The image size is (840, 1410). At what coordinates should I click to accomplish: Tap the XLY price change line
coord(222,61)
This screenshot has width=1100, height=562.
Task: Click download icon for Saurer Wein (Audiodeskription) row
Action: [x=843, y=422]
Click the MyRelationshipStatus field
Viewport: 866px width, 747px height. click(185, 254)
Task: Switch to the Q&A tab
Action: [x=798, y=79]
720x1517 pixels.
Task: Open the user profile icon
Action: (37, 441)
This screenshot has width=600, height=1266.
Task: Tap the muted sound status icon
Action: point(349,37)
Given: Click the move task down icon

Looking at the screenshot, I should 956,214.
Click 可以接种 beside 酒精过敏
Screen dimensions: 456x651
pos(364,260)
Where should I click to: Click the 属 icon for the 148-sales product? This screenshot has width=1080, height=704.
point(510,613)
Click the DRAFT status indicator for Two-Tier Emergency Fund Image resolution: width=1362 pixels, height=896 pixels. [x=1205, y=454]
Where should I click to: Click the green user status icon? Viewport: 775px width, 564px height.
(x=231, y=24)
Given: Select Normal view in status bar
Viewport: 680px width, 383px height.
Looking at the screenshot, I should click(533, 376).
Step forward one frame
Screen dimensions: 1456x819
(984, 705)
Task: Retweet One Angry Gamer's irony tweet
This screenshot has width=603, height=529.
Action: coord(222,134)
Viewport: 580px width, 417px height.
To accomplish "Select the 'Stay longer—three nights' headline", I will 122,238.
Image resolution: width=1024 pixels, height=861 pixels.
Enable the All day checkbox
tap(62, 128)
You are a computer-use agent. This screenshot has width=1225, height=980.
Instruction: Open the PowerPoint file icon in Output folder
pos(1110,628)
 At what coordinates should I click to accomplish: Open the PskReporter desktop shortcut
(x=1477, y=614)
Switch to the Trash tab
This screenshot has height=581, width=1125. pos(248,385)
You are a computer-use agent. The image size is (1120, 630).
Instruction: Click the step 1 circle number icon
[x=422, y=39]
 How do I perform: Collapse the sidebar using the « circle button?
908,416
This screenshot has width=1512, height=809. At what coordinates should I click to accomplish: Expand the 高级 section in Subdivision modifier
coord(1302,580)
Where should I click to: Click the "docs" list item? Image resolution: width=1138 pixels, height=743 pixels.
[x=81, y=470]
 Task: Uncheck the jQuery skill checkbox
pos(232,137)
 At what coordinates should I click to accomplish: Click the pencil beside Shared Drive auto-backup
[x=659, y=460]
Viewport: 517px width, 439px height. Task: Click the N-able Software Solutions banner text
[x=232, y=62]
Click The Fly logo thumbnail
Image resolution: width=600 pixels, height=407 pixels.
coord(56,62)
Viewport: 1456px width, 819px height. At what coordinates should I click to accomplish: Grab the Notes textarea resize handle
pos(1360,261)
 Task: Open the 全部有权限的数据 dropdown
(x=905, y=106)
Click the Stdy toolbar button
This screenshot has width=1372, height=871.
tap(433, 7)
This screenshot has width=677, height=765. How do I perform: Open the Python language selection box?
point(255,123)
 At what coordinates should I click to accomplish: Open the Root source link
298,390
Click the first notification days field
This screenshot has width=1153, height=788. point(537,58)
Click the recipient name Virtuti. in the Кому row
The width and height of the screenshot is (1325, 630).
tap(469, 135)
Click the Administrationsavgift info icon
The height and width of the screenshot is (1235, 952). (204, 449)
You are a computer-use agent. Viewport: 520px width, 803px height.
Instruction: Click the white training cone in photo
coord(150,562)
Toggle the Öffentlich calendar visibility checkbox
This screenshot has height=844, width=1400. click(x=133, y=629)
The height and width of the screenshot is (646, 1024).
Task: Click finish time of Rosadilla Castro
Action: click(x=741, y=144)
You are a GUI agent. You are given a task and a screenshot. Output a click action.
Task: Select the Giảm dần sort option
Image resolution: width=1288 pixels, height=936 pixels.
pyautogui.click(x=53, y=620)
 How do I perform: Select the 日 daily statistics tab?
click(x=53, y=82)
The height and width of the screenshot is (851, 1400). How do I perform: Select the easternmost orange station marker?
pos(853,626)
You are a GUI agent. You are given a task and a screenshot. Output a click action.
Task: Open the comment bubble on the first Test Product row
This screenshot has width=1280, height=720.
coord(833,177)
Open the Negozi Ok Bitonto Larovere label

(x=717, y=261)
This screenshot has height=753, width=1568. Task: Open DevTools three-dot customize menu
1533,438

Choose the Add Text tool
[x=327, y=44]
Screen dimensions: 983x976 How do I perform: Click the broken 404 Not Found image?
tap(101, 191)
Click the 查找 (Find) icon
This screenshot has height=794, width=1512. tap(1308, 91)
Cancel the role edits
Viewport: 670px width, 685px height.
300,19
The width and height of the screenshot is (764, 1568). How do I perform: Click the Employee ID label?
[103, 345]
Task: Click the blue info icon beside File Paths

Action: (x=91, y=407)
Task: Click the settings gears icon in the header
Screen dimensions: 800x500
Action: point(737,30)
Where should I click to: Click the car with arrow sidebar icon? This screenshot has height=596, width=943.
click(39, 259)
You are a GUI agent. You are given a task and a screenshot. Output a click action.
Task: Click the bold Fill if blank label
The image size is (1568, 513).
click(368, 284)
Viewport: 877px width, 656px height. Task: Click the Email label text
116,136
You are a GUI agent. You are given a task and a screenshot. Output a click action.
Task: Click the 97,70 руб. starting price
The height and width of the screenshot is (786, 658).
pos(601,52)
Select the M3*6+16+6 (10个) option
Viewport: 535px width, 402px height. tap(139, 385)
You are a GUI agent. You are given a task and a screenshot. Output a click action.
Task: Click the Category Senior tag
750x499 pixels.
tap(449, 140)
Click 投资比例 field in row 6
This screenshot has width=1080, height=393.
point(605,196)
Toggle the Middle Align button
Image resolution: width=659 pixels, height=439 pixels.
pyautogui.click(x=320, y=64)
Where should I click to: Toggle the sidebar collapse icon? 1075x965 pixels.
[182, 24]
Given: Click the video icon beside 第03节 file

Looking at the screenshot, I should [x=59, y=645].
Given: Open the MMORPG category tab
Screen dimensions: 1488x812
------------------------------------------------------------
Put every line of the listing above into a Markdown table with the columns "Row" and "Listing line", numbering the rows in order and leaving out blank lines.

Finished task:
| Row | Listing line |
|---|---|
| 1 | The image size is (840, 1410). At what coordinates should I click to accomplish: Tap the XLY price change line |
| 2 | coord(222,61) |
| 3 | This screenshot has width=1100, height=562. |
| 4 | Task: Click download icon for Saurer Wein (Audiodeskription) row |
| 5 | Action: [x=843, y=422] |
| 6 | Click the MyRelationshipStatus field |
| 7 | Viewport: 866px width, 747px height. click(185, 254) |
| 8 | Task: Switch to the Q&A tab |
| 9 | Action: [x=798, y=79] |
| 10 | 720x1517 pixels. |
| 11 | Task: Open the user profile icon |
| 12 | Action: (37, 441) |
| 13 | This screenshot has width=600, height=1266. |
| 14 | Task: Tap the muted sound status icon |
| 15 | Action: point(349,37) |
| 16 | Given: Click the move task down icon |
| 17 | Looking at the screenshot, I should 956,214. |
| 18 | Click 可以接种 beside 酒精过敏 |
| 19 | Screen dimensions: 456x651 |
| 20 | pos(364,260) |
| 21 | Where should I click to: Click the 属 icon for the 148-sales product? This screenshot has width=1080, height=704. |
| 22 | point(510,613) |
| 23 | Click the DRAFT status indicator for Two-Tier Emergency Fund Image resolution: width=1362 pixels, height=896 pixels. [x=1205, y=454] |
| 24 | Where should I click to: Click the green user status icon? Viewport: 775px width, 564px height. |
| 25 | (x=231, y=24) |
| 26 | Given: Select Normal view in status bar |
| 27 | Viewport: 680px width, 383px height. |
| 28 | Looking at the screenshot, I should click(533, 376). |
| 29 | Step forward one frame |
| 30 | Screen dimensions: 1456x819 |
| 31 | (984, 705) |
| 32 | Task: Retweet One Angry Gamer's irony tweet |
| 33 | This screenshot has width=603, height=529. |
| 34 | Action: coord(222,134) |
| 35 | Viewport: 580px width, 417px height. |
| 36 | To accomplish "Select the 'Stay longer—three nights' headline", I will 122,238. |
| 37 | Image resolution: width=1024 pixels, height=861 pixels. |
| 38 | Enable the All day checkbox |
| 39 | tap(62, 128) |
| 40 | You are a computer-use agent. This screenshot has width=1225, height=980. |
| 41 | Instruction: Open the PowerPoint file icon in Output folder |
| 42 | pos(1110,628) |
| 43 |  At what coordinates should I click to accomplish: Open the PskReporter desktop shortcut |
| 44 | (x=1477, y=614) |
| 45 | Switch to the Trash tab |
| 46 | This screenshot has height=581, width=1125. pos(248,385) |
| 47 | You are a computer-use agent. The image size is (1120, 630). |
| 48 | Instruction: Click the step 1 circle number icon |
| 49 | [x=422, y=39] |
| 50 |  How do I perform: Collapse the sidebar using the « circle button? |
| 51 | 908,416 |
| 52 | This screenshot has width=1512, height=809. At what coordinates should I click to accomplish: Expand the 高级 section in Subdivision modifier |
| 53 | coord(1302,580) |
| 54 | Where should I click to: Click the "docs" list item? Image resolution: width=1138 pixels, height=743 pixels. |
| 55 | [x=81, y=470] |
| 56 |  Task: Uncheck the jQuery skill checkbox |
| 57 | pos(232,137) |
| 58 |  At what coordinates should I click to accomplish: Click the pencil beside Shared Drive auto-backup |
| 59 | [x=659, y=460] |
| 60 | Viewport: 517px width, 439px height. Task: Click the N-able Software Solutions banner text |
| 61 | [x=232, y=62] |
| 62 | Click The Fly logo thumbnail |
| 63 | Image resolution: width=600 pixels, height=407 pixels. |
| 64 | coord(56,62) |
| 65 | Viewport: 1456px width, 819px height. At what coordinates should I click to accomplish: Grab the Notes textarea resize handle |
| 66 | pos(1360,261) |
| 67 |  Task: Open the 全部有权限的数据 dropdown |
| 68 | (x=905, y=106) |
| 69 | Click the Stdy toolbar button |
| 70 | This screenshot has width=1372, height=871. |
| 71 | tap(433, 7) |
| 72 | This screenshot has width=677, height=765. How do I perform: Open the Python language selection box? |
| 73 | point(255,123) |
| 74 |  At what coordinates should I click to accomplish: Open the Root source link |
| 75 | 298,390 |
| 76 | Click the first notification days field |
| 77 | This screenshot has width=1153, height=788. point(537,58) |
| 78 | Click the recipient name Virtuti. in the Кому row |
| 79 | The width and height of the screenshot is (1325, 630). |
| 80 | tap(469, 135) |
| 81 | Click the Administrationsavgift info icon |
| 82 | The height and width of the screenshot is (1235, 952). (204, 449) |
| 83 | You are a computer-use agent. Viewport: 520px width, 803px height. |
| 84 | Instruction: Click the white training cone in photo |
| 85 | coord(150,562) |
| 86 | Toggle the Öffentlich calendar visibility checkbox |
| 87 | This screenshot has height=844, width=1400. click(x=133, y=629) |
| 88 | The height and width of the screenshot is (646, 1024). |
| 89 | Task: Click finish time of Rosadilla Castro |
| 90 | Action: click(x=741, y=144) |
| 91 | You are a GUI agent. You are given a task and a screenshot. Output a click action. |
| 92 | Task: Select the Giảm dần sort option |
| 93 | Image resolution: width=1288 pixels, height=936 pixels. |
| 94 | pyautogui.click(x=53, y=620) |
| 95 |  How do I perform: Select the 日 daily statistics tab? |
| 96 | click(x=53, y=82) |
| 97 | The height and width of the screenshot is (851, 1400). How do I perform: Select the easternmost orange station marker? |
| 98 | pos(853,626) |
| 99 | You are a GUI agent. You are given a task and a screenshot. Output a click action. |
| 100 | Task: Open the comment bubble on the first Test Product row |
| 101 | This screenshot has width=1280, height=720. |
| 102 | coord(833,177) |
| 103 | Open the Negozi Ok Bitonto Larovere label |
| 104 | (x=717, y=261) |
| 105 | This screenshot has height=753, width=1568. Task: Open DevTools three-dot customize menu |
| 106 | 1533,438 |
| 107 | Choose the Add Text tool |
| 108 | [x=327, y=44] |
| 109 | Screen dimensions: 983x976 How do I perform: Click the broken 404 Not Found image? |
| 110 | tap(101, 191) |
| 111 | Click the 查找 (Find) icon |
| 112 | This screenshot has height=794, width=1512. tap(1308, 91) |
| 113 | Cancel the role edits |
| 114 | Viewport: 670px width, 685px height. |
| 115 | 300,19 |
| 116 | The width and height of the screenshot is (764, 1568). How do I perform: Click the Employee ID label? |
| 117 | [103, 345] |
| 118 | Task: Click the blue info icon beside File Paths |
| 119 | Action: (x=91, y=407) |
| 120 | Task: Click the settings gears icon in the header |
| 121 | Screen dimensions: 800x500 |
| 122 | Action: point(737,30) |
| 123 | Where should I click to: Click the car with arrow sidebar icon? This screenshot has height=596, width=943. |
| 124 | click(39, 259) |
| 125 | You are a GUI agent. You are given a task and a screenshot. Output a click action. |
| 126 | Task: Click the bold Fill if blank label |
| 127 | The image size is (1568, 513). |
| 128 | click(368, 284) |
| 129 | Viewport: 877px width, 656px height. Task: Click the Email label text |
| 130 | 116,136 |
| 131 | You are a GUI agent. You are given a task and a screenshot. Output a click action. |
| 132 | Task: Click the 97,70 руб. starting price |
| 133 | The height and width of the screenshot is (786, 658). |
| 134 | pos(601,52) |
| 135 | Select the M3*6+16+6 (10个) option |
| 136 | Viewport: 535px width, 402px height. tap(139, 385) |
| 137 | You are a GUI agent. You are given a task and a screenshot. Output a click action. |
| 138 | Task: Click the Category Senior tag |
| 139 | 750x499 pixels. |
| 140 | tap(449, 140) |
| 141 | Click 投资比例 field in row 6 |
| 142 | This screenshot has width=1080, height=393. |
| 143 | point(605,196) |
| 144 | Toggle the Middle Align button |
| 145 | Image resolution: width=659 pixels, height=439 pixels. |
| 146 | pyautogui.click(x=320, y=64) |
| 147 | Where should I click to: Toggle the sidebar collapse icon? 1075x965 pixels. |
| 148 | [182, 24] |
| 149 | Given: Click the video icon beside 第03节 file |
| 150 | Looking at the screenshot, I should [x=59, y=645]. |
| 151 | Given: Open the MMORPG category tab |
| 152 | Screen dimensions: 1488x812 |